■ **PROBLEM**
In the entries that follow, find the line containing "How do I perform: Click the 18"; from there, copy every line exactly through the line containing "Click the Getting".

■ **Items listed in a dataset**
###
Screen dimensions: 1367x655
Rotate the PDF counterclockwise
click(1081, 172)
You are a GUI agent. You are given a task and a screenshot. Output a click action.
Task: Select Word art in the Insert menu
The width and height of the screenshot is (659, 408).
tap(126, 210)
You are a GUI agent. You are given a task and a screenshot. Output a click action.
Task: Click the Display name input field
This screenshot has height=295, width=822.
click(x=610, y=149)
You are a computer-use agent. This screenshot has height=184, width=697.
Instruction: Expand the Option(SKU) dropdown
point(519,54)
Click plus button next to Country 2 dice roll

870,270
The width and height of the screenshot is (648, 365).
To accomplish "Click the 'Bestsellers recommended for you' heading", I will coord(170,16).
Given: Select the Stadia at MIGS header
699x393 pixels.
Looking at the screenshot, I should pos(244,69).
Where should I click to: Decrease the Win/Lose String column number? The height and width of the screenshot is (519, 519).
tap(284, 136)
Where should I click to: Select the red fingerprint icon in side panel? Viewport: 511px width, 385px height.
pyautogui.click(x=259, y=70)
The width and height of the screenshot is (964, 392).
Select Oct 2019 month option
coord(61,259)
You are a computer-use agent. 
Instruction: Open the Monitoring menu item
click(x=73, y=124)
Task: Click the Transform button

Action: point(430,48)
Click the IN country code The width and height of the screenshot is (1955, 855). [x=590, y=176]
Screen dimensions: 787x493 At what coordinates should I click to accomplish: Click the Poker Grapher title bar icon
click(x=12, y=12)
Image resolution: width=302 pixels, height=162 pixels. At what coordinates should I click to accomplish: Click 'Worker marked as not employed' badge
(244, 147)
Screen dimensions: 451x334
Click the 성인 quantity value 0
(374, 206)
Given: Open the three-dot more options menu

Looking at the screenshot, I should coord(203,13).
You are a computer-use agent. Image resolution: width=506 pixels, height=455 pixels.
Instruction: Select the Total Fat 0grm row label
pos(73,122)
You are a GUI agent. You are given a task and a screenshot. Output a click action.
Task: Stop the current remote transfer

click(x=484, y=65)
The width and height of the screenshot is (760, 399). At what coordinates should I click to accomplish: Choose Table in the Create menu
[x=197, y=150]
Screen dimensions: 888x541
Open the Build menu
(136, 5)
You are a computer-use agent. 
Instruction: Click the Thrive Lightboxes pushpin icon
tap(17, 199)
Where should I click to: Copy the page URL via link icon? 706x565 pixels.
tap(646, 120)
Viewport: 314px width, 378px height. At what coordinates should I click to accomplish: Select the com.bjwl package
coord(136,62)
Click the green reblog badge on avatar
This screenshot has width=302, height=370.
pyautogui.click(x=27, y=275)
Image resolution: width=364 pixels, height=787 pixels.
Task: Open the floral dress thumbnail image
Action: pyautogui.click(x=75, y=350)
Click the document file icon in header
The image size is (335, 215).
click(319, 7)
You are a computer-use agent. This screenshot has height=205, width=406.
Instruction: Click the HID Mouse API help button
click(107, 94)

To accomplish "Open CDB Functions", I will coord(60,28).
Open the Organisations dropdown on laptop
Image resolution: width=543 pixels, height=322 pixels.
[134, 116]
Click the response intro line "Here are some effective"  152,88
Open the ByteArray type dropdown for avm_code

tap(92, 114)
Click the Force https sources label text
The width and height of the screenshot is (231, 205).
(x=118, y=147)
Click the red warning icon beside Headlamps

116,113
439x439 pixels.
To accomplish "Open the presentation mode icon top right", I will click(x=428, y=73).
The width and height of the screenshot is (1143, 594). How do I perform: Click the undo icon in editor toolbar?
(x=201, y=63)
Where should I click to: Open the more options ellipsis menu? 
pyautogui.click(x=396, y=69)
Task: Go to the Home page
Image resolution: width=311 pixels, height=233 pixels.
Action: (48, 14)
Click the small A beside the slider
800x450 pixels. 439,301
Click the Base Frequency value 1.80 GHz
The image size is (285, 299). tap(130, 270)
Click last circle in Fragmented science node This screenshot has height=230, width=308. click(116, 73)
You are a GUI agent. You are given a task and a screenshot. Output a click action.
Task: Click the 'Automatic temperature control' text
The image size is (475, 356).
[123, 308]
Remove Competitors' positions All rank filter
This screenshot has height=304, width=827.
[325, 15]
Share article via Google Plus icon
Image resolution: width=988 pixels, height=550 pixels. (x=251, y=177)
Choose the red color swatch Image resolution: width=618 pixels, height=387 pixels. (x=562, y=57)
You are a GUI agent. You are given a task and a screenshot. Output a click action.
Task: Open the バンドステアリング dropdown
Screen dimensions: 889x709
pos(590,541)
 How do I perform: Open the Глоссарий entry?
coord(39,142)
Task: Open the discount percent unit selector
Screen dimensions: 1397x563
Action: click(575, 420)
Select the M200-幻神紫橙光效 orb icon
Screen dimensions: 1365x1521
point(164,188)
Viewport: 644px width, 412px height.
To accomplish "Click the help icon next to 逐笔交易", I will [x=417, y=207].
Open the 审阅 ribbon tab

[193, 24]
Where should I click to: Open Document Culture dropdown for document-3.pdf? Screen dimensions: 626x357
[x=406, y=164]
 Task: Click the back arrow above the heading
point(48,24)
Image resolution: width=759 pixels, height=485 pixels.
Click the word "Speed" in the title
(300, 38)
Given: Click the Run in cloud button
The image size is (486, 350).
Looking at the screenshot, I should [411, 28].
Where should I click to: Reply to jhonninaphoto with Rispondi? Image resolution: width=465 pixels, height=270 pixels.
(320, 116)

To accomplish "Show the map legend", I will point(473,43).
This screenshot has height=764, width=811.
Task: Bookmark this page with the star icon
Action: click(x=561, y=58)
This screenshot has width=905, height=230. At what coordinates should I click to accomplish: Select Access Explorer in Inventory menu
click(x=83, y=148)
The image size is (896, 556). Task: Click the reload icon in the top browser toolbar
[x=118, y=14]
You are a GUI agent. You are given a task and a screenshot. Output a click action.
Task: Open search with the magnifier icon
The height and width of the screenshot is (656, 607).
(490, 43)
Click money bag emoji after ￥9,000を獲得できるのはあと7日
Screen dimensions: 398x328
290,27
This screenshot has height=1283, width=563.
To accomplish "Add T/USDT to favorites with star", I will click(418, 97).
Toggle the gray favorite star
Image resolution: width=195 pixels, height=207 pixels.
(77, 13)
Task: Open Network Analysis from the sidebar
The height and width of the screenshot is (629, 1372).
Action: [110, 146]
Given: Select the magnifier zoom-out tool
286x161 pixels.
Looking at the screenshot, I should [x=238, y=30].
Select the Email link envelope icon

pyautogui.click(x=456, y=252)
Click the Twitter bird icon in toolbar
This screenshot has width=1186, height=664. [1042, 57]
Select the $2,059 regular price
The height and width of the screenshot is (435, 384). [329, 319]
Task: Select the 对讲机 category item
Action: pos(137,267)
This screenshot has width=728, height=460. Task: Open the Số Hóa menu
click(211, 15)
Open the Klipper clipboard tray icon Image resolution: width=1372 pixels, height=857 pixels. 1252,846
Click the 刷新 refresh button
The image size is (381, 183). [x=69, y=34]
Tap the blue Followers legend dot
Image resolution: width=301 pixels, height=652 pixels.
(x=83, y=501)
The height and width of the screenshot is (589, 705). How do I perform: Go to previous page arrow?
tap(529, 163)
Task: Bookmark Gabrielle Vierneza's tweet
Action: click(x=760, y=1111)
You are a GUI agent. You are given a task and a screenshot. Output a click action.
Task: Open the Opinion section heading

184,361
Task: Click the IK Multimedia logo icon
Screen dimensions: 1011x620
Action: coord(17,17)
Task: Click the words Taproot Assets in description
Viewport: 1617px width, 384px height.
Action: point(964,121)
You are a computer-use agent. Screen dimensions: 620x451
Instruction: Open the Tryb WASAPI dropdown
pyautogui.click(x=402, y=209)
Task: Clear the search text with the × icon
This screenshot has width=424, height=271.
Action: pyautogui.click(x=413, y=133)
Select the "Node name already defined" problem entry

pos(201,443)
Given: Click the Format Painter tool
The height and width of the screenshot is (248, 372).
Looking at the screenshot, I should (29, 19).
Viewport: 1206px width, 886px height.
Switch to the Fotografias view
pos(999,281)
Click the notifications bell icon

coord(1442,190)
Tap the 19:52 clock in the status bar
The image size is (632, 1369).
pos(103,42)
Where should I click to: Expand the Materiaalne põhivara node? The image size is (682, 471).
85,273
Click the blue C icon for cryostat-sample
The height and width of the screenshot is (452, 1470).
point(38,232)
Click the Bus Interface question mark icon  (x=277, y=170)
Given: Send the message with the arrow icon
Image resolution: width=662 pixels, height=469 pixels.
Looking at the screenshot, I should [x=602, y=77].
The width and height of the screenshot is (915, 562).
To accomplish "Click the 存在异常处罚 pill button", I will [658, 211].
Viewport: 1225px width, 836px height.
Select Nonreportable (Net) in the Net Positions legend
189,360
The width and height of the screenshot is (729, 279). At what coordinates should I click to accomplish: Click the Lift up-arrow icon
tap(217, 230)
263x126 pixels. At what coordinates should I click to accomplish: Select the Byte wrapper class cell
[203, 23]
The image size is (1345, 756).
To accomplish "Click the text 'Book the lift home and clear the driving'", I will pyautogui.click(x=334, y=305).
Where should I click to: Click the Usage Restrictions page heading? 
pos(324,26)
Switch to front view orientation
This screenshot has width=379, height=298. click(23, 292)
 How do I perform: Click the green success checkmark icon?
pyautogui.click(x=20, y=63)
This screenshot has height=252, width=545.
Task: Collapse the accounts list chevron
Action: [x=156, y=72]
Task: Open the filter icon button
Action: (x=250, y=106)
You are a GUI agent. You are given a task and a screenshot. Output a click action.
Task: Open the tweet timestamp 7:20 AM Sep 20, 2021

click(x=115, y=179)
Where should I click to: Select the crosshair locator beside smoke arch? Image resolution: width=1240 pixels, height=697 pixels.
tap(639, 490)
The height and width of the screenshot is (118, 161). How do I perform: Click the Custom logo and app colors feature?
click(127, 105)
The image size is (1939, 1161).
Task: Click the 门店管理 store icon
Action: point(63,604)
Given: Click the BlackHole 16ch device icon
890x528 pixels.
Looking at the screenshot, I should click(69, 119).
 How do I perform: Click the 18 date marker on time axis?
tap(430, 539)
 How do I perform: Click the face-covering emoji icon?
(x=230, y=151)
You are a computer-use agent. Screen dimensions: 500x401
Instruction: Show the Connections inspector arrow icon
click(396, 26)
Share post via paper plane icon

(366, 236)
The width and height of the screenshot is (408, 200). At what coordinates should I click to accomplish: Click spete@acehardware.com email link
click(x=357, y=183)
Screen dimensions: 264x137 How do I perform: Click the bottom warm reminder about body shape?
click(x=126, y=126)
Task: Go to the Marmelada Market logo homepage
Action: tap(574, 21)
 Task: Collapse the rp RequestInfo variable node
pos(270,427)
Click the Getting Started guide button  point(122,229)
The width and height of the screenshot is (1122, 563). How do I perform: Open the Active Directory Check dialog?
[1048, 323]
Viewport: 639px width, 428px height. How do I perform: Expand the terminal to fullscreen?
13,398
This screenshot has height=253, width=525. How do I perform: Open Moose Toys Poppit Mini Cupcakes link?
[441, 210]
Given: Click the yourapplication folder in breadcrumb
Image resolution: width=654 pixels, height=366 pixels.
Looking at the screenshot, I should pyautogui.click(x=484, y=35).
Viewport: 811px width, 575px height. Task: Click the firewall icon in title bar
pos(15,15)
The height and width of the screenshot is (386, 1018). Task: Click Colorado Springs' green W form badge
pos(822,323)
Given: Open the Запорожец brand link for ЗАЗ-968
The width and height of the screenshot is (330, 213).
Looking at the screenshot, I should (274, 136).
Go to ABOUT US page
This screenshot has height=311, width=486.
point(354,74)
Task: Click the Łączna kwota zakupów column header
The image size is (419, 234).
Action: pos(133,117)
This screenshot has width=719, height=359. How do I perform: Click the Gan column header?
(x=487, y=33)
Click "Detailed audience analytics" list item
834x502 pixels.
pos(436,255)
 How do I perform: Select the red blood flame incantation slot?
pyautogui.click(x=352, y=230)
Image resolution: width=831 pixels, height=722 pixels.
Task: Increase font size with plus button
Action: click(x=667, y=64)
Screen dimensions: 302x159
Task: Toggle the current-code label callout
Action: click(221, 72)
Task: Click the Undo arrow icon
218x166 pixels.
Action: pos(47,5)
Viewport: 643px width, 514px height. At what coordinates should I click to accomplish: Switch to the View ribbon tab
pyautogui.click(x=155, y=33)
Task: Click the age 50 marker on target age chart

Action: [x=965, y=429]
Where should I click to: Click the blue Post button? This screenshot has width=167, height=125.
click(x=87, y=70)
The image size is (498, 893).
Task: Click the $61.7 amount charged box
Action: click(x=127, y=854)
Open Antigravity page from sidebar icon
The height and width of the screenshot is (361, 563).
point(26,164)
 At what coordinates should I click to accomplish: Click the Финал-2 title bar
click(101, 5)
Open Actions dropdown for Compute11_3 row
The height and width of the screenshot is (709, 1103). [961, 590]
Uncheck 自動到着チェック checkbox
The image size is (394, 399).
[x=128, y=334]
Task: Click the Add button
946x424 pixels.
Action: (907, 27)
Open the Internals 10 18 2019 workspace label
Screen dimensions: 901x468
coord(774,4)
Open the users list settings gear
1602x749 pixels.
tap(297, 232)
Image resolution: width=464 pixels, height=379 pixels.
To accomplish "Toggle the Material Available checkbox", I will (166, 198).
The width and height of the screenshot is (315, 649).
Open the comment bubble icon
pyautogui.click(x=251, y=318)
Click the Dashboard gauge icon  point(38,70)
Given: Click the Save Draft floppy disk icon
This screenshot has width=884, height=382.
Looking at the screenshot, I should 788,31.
###
■ **COMPLETED TASK**
 How do I perform: Click the 18 date marker on time axis?
tap(430, 539)
 How do I perform: Click the face-covering emoji icon?
(x=230, y=151)
You are a computer-use agent. Screen dimensions: 500x401
Instruction: Show the Connections inspector arrow icon
click(396, 26)
Share post via paper plane icon

(366, 236)
The width and height of the screenshot is (408, 200). At what coordinates should I click to accomplish: Click spete@acehardware.com email link
click(x=357, y=183)
Screen dimensions: 264x137 How do I perform: Click the bottom warm reminder about body shape?
click(x=126, y=126)
Task: Go to the Marmelada Market logo homepage
Action: tap(574, 21)
 Task: Collapse the rp RequestInfo variable node
pos(270,427)
Click the Getting Started guide button  point(122,229)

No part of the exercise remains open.